We prefer a God who is more egalitarian… what we think of as fair. We want a level playing field, a God who doles stuff out equally. God is like that with some stuff, like the rain falling on the just and unjust. But when it comes to how He will redeem the cosmos, God chooses. When He chooses, especially from within a family, it makes people envious and angry.
Ishmael & Esau are two men who felt the sting of not being chosen or skipped over. As a result, what crept into their hearts is still playing out in history today. When God chose Abraham, it wasn’t because Abraham persuaded Him. There is nothing in the narrative of Genesis 12 that indicates there was something about Abraham that attracted God to him.
God simply made a choice, and Israel has had to deal with the consequences. Trusting God can be difficult if you don’t know his character. Luckily, we only have to look at Jesus/Yeshua, who discloses to us God’s faithful and complete character. Hebrews 1:3
Take a look at Romans 5:20 and Romans 7:5. These verses provide insight into a design feature hidden within the redeeming genius of God. St. Paul wrote that the law came in to increase the trespass… that the law stimulates a sinful response… by design. I think the election of Israel works the same way.

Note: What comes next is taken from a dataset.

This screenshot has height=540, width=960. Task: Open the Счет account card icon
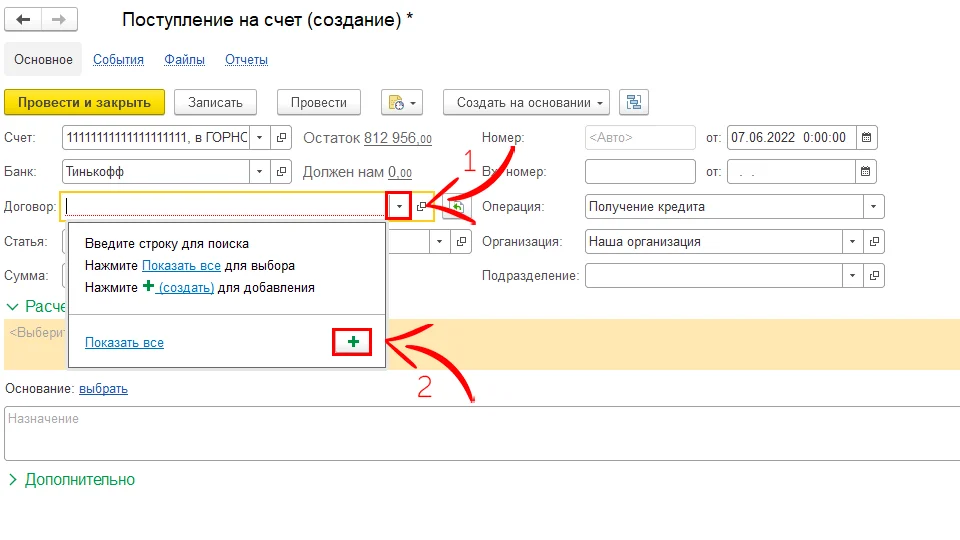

By design, the election of Israel provoked a reaction not just from within Israel but from the nations. These responses were predictable and necessary for how God would redeem the world. Sort of like every action resulting in an equal and opposite reaction. God knew what the reactions would be, and His plan considered those reactions and devised a way to include them in his ultimate dream of redemption.

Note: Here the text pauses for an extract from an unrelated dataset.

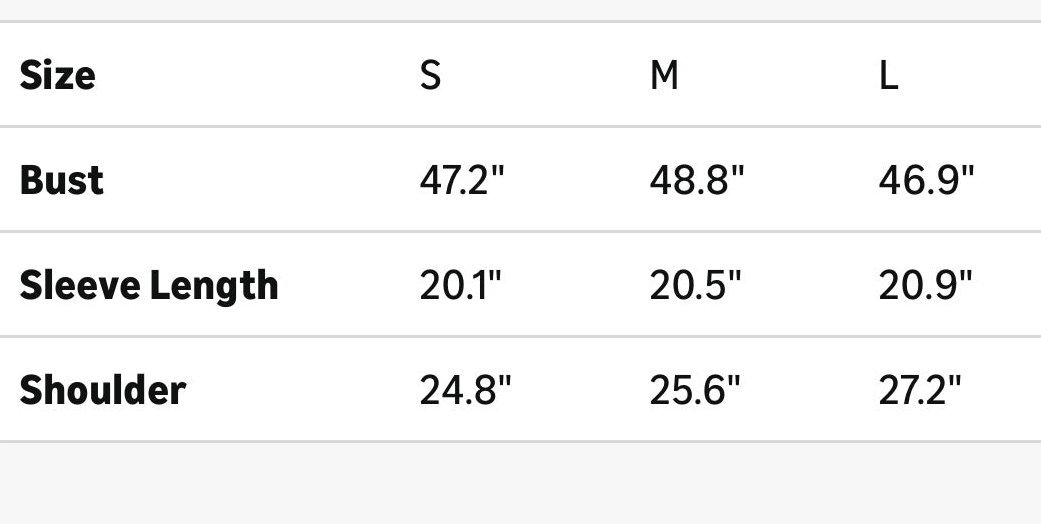Select the L size column header
This screenshot has height=524, width=1041.
pyautogui.click(x=888, y=75)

Let me zoom out. To include all of us in the triune life of God, God made a series of particular choices; choices about a specific time, a certain place, a particular method, and a particular people, all leading up to the actions of one specific person.
The divine election of Israel has the following structure. Knowing the events that choice would set into motion, it was decided that to include all of us, God needed to predestine us for adoption as sons and daughters before the foundation of the world. And for that to happen, the eternal Son would need to be slain before the foundation of the world to preemptively deal with the inevitability of sin. (Revelation 13:8 and Ephesians 1:4-5.)
These decisions were made before the Principalities and Powers existed… so no one but the Father, Son, and Spirit knew about these choices. And they became the foundation of the foundation. 1 Corinthians 2:8-9
In a future post we’ll look at an even smaller and more central pattern. How “the one represents the many.” This pattern helps us understand how Israel continues to bear witness to God even though the current State of Israel is secular. Most of the population isn’t even sure there is a God, let alone the idea that they missed their visitation.